The poster child of California's drought makes a comeback in a near-miracle By Amy Graff April 12, 2024
A wide shot of Shasta Lake with Mount Shasta in the background on April 11, 2024. Photo Courtesy by U.S. Bureau of Reclamation
California’s past two wet winters have given the state’s water supply a remarkable boost and stamped out the drought. A snowpack that had been below normal for two years was epic last year and this year. Rivers that were running low are now rushing. Reservoirs that were depleted in dry years are at last brimming with water.
Perhaps one of the best examples of this remarkable turn of events is Shasta Lake. Three years ago, the lake was almost 185 feet from being full, according to the U.S. Bureau of Reclamation. The lake served as a poster child for the state’s drought, with boat docks sitting on exposed, cracked lake bed. The severe drought that fall led to the second-lowest level for Shasta Lake since the dam was built in 1945, according to Michael Burke, a spokesperson for the bureau, which manages the reservoir with the U.S. Army Corps of Engineers. (The historic low, reached in summer 1977, was 230.32 feet below full.)
Fast-forward to spring 2024, after two wet winters marked by headline-making atmospheric rivers, and the lake is 7.39 feet from being full. Since the start of the rainy season in October, Shasta Lake — a behemoth of a reservoir — has jumped up 38 feet, and it’s still rising, according to government data.
“We anticipate the lake level to continue to slowly increase until we hit about 5 feet to full in the first two weeks of May,” Burke said.
Rises of reservoirs have been common in the last two years with repeat storms dumping snow and rain over California in winter, but for Shasta it’s especially remarkable because the amount of water required to fill the lake is much more than for other reservoirs. Shasta can hold up to 4.5 million acre-feet of water; you could put four Folsom Lakes in Shasta, and it still wouldn’t be full.
There’s also the fact that the more water that’s in the reservoir, the more water it takes for the lake to rise.
“Those last feet are hard to fill,” said Burke. “Think of it as a funnel, the bottom of it is easy to fill but as the top gets bigger, it takes a lot more water.”
Shasta Dam forms Shasta Lake on the upper Sacramento River, and the reservoir is part of the Central Valley Project, a massive federal system providing drinking water and irrigation for the Central Valley and flood protection for the Sacramento Valley, downstream from the lake.

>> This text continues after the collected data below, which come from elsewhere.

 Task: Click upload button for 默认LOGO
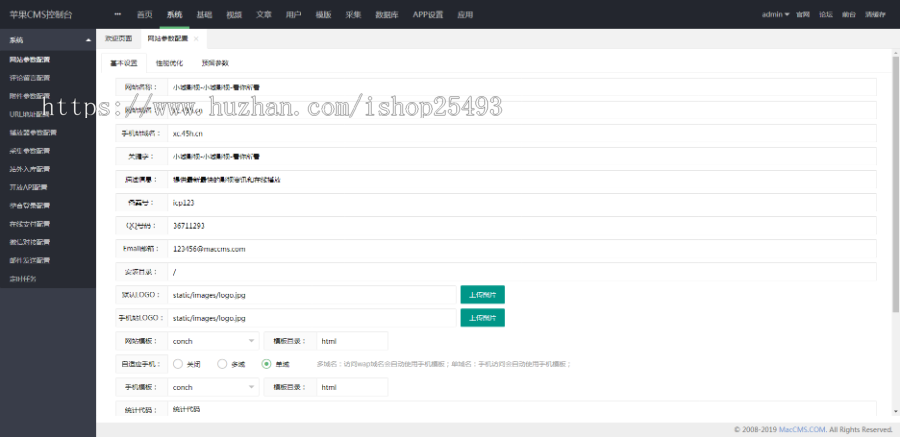tap(482, 294)
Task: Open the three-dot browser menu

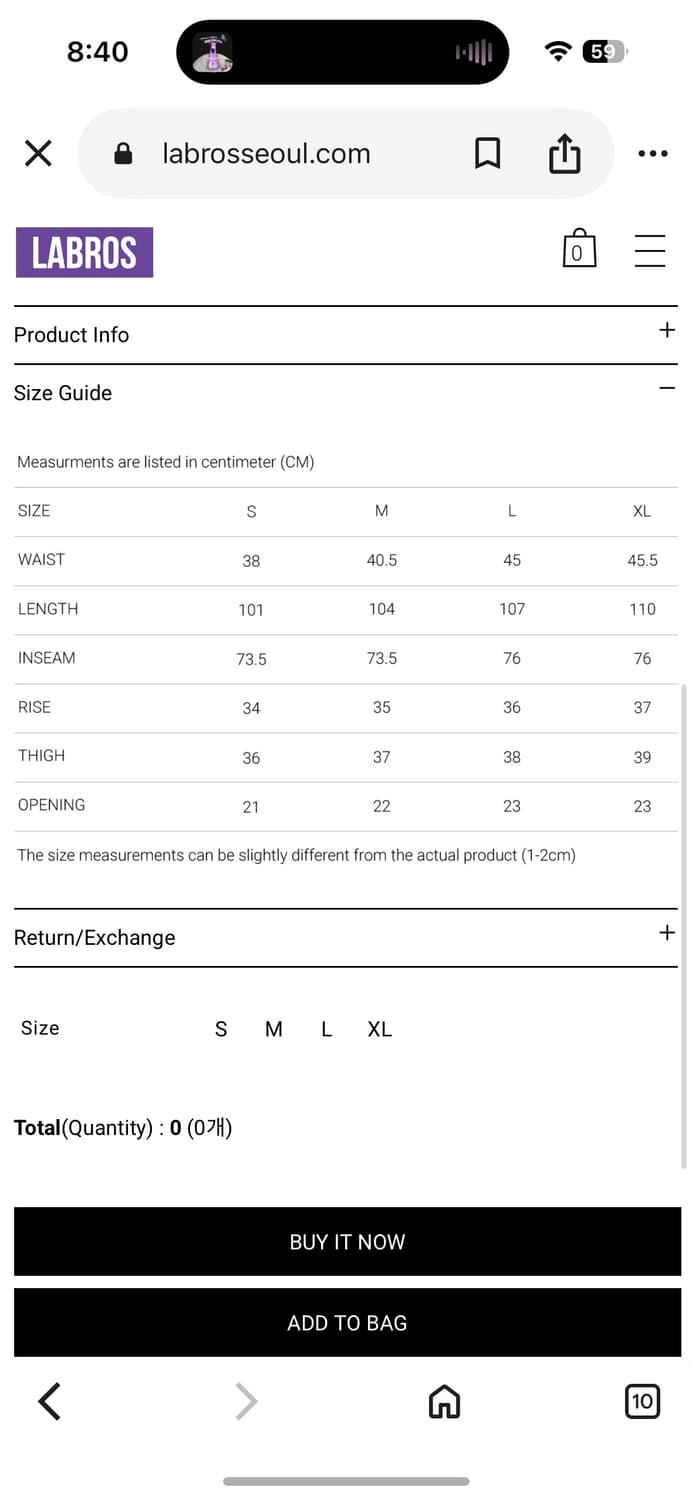Action: pyautogui.click(x=652, y=154)
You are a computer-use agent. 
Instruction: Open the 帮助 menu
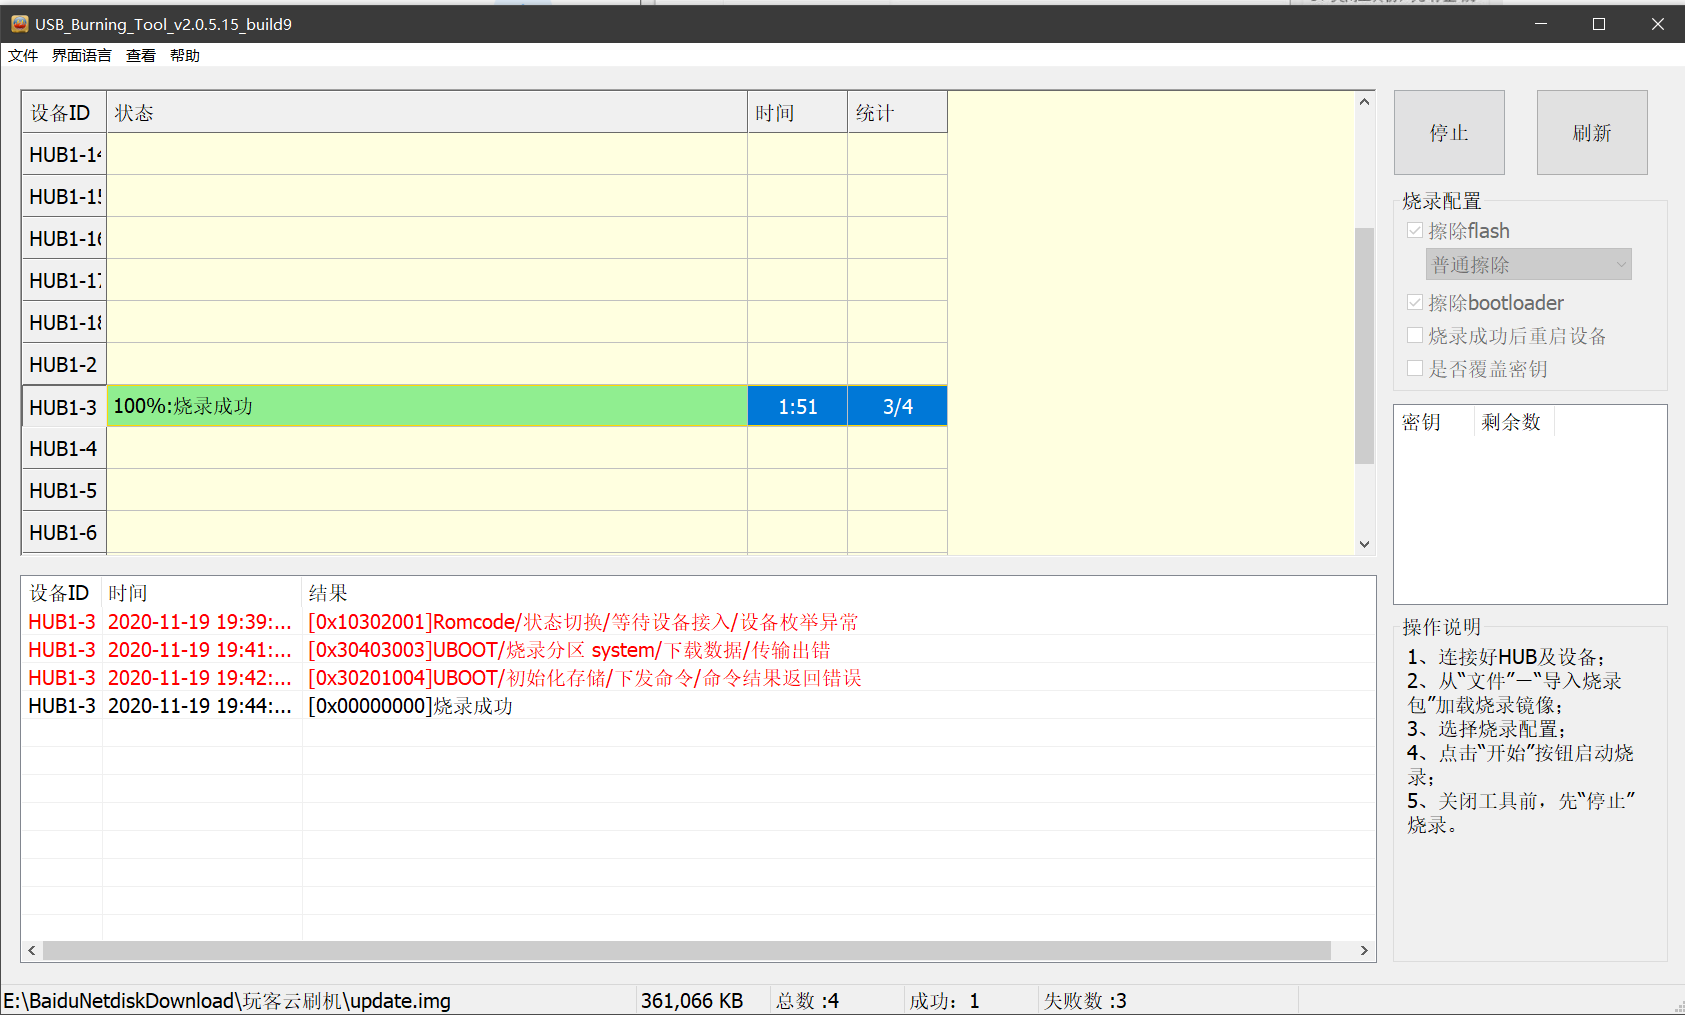pyautogui.click(x=185, y=56)
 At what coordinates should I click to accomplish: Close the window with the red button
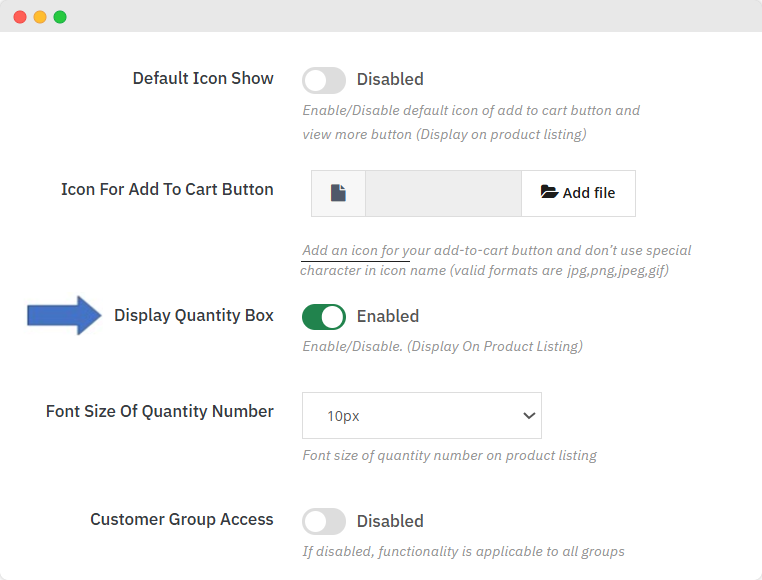20,17
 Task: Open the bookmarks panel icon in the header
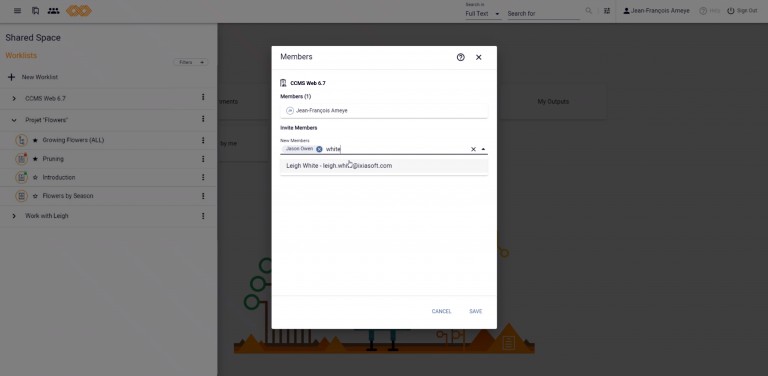click(35, 11)
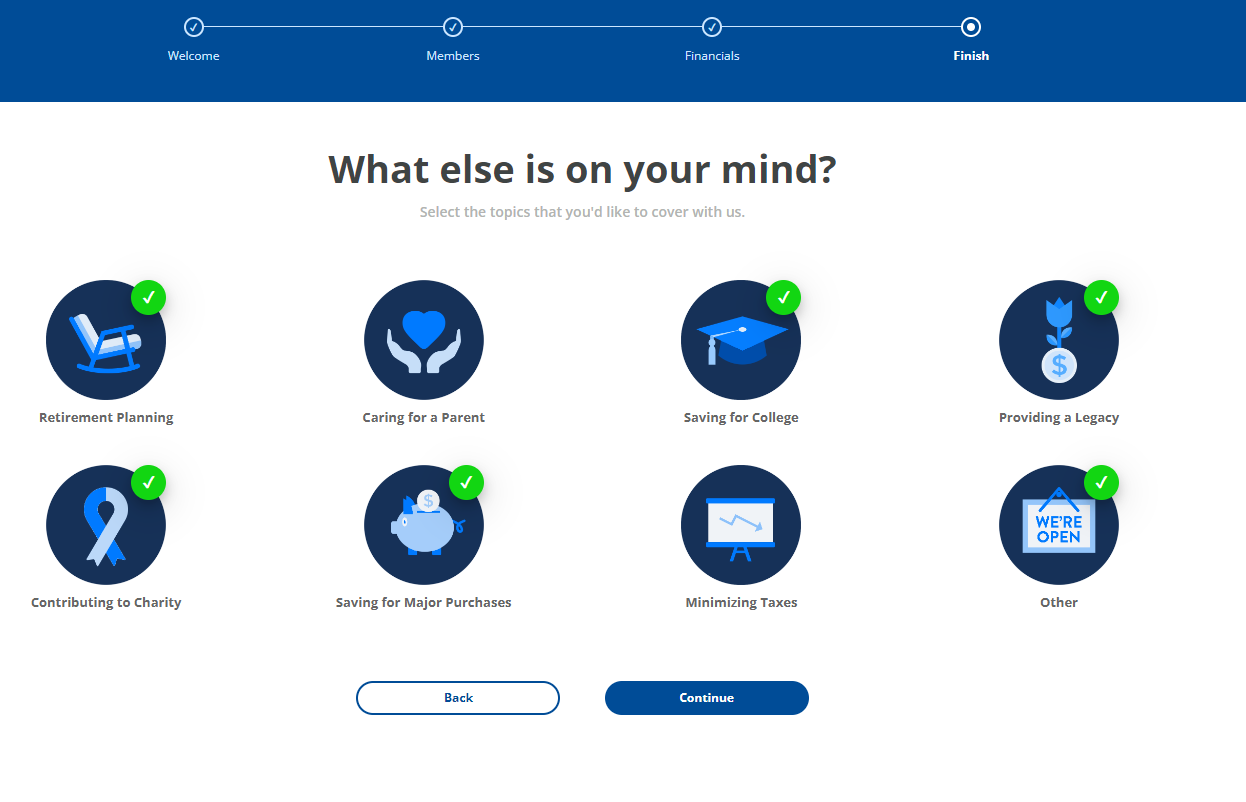Select the Saving for College graduation cap icon
1246x802 pixels.
tap(741, 339)
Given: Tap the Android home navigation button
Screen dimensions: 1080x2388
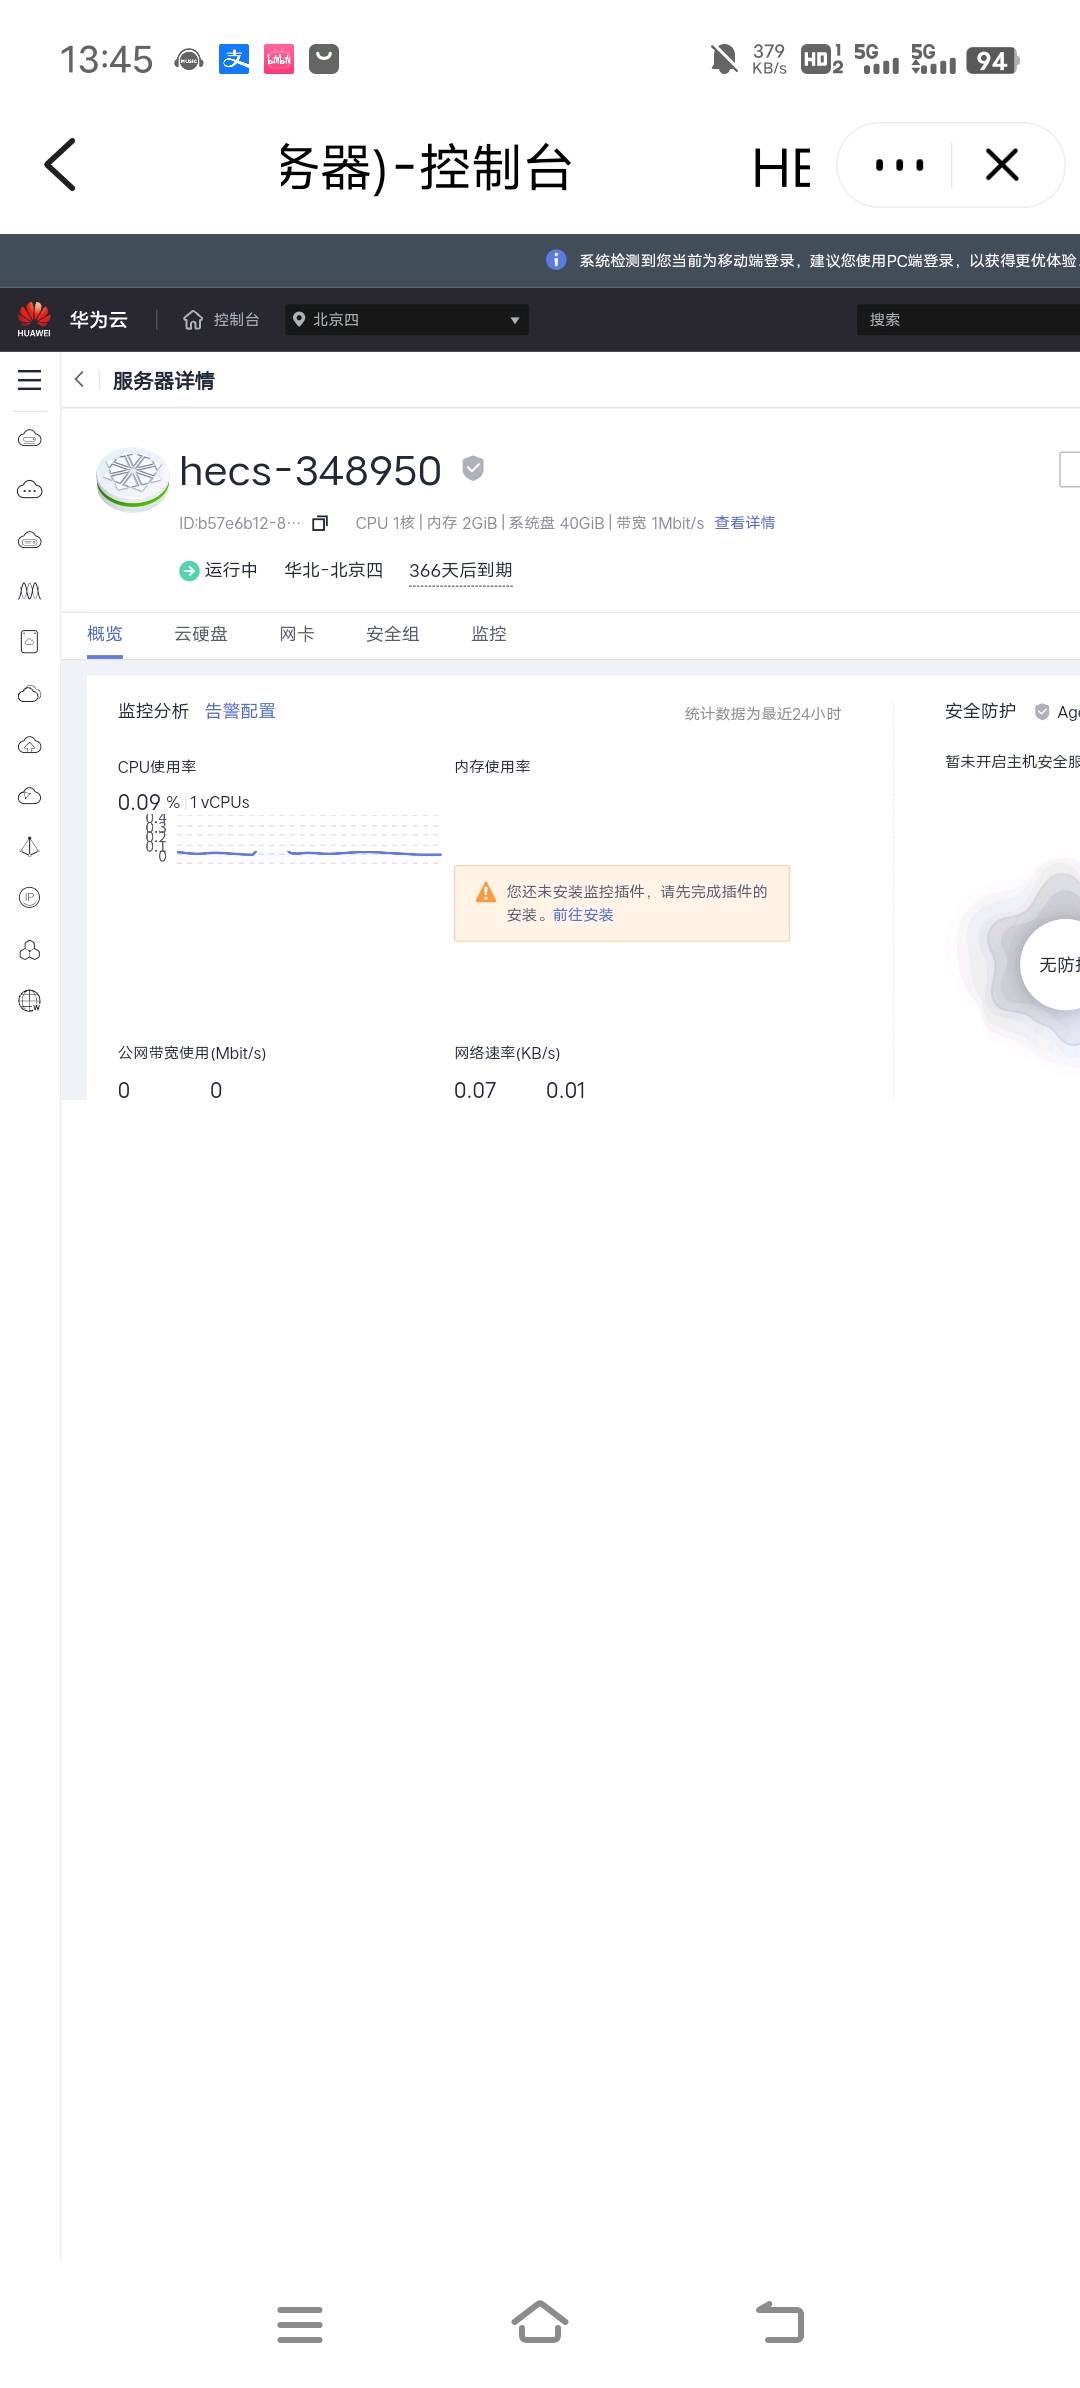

Water releases generate power through the Shasta Powerplant located just below the Shasta Dam, about 9 miles upstream from Keswick Dam.
As of Thursday, Shasta Lake was 95% full, and at 118% of its historical average. The reservoir would actually be overflowing its rim, except water gets released through the dam to meet environmental requirements that help support fish habitat on the Sacramento River. In wet years, water is also released to create space in the reservoir for additional water from storms, which helps prevent flooding and ensure that water flows through the dam that produces hydropower.
“We will be upping the releases to 8,000 CFS on Friday,” Burke said. “We are expecting a storm this weekend.” CFS, or cubic feet per second, is a common way to measure the amount of water flowing at a given time.
Shasta Lake isn’t the only reservoir to make remarkable gains amid California’s water bounty. As of Thursday, the state’s second-largest reservoir, Lake Oroville, was at 89% of capacity and 122% of its historical average, while Folsom was 77% full and 116% of its historical average. The state’s major reservoirs are 117% of average for this time of year, according to the California Department of Water Resources. The snowpack is also well above its historical average, at 114% as of Thursday.
While the reservoirs and snowpack are both doing well this year, there’s one key water source that still lags behind: groundwater. It accounts for anywhere between about 40% in a normal year up to 60% of the state’s total water supply during drier and drought conditions, said Mike Anderson, state climatologist with the Department of Water Resources.
“Nearly 85 percent of Californians depend on groundwater for some portion of their water supply and some communities are 100 percent reliant on groundwater for their water supply,” Anderson wrote in an email to SFGATE.
As of Thursday, 32% of the nearly 4,000 groundwater wells monitored by the state were below normal, while 33% were at normal levels and 35% above normal, according to the Department of Water Resources.
“California has had two years of relatively positive water conditions, but that is no reason to let our guard down now,” Anderson said in a news release last week about the above-average snowpack. “With three record-setting multi-year droughts in the last 15 years and warmer temperatures, a well above average snowpack is needed to reach average runoff. The wild swings from dry to wet that make up today’s water years make it important to maintain conservation while managing the runoff we do receive. Our water years moving forward will see more extreme dry times interrupted by very wet periods like we saw this winter.”